Entries supplied:
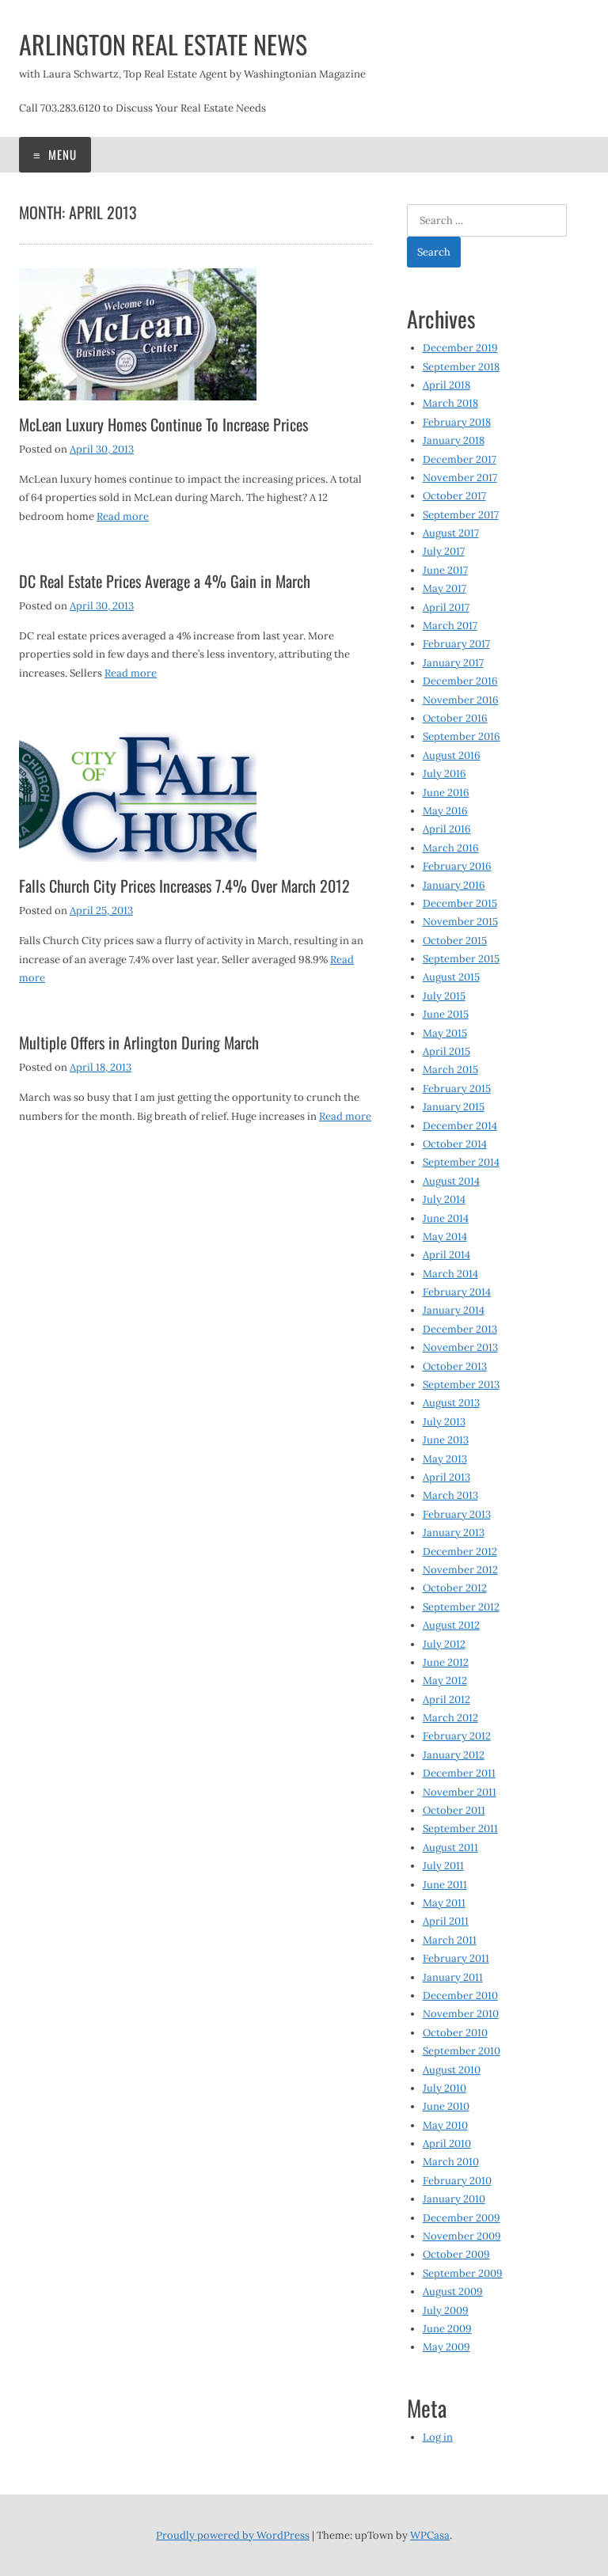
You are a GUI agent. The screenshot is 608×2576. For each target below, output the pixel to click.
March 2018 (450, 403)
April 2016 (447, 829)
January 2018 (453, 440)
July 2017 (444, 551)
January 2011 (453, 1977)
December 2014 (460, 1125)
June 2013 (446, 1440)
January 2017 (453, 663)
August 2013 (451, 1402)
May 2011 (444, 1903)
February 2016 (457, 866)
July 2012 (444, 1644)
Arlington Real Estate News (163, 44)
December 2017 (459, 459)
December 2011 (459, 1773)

Required work:
Now reproduce all of the entries precisely, with no pictures in the copy.

Answer space:
You are a GUI agent. The screenshot is 608×2576. For each target below, output the pixel to click.
March 2018 (450, 403)
April 2016 (447, 829)
January 2018 (453, 440)
July 2017 (444, 551)
January 2011 (453, 1977)
December 2014 (460, 1125)
June 2013 (446, 1440)
January 2017 (453, 663)
August 2013 (451, 1402)
May 2011 (444, 1903)
February 2016 (457, 866)
July 2012 (444, 1644)
Arlington Real Estate News (163, 44)
December 2017 (459, 459)
December 2011 (459, 1773)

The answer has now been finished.